Now, three of the four cast members from that production are back at the Playhouse with a new show, “Radio Gals,” opening today.
The only missing cast member from “Oil City” is a co-creator of both shows, Mark Hardwick. He died in late 1993 of AIDS.
Hardwick “didn’t feel very good” during the California performances of “Oil City,” recalled Mike Craver, the other co-creator of both shows and Hardwick’s “best friend and life partner,” in Craver’s words. Hardwick already had gone through an AIDS-associated bout of pneumocystis carninii pneumonia. “But he was an amazingly strong trouper.”

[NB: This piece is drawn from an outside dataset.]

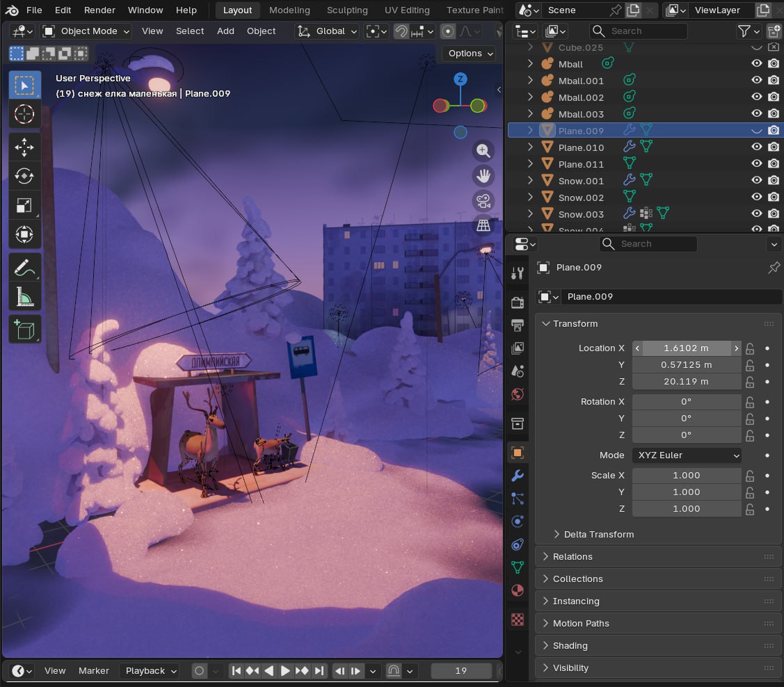Lock the Location X value
This screenshot has height=687, width=784.
point(750,348)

Shortly after “Oil City” closed in Santa Barbara, Craver and Hardwick did the premiere of “Radio Gals” at Arkansas Repertory Theatre. Set in a small town in Arkansas on April 18, 1927, “Radio Gals” depicts the morning broadcast of a retired music teacher who now runs a radio station out of her parlor, as she tries to fend off a government regulator.
In that first production in Little Rock, Craver and Hardwick played Azilee and Mabel Swindle, respectively--two female friends and piano-playing colleagues of the renegade radio gal. They had planned to cast women in these roles, Craver recalled, but they were so strapped for time by their obligations to “Oil City” in California that they decided it would be easier to play the parts themselves.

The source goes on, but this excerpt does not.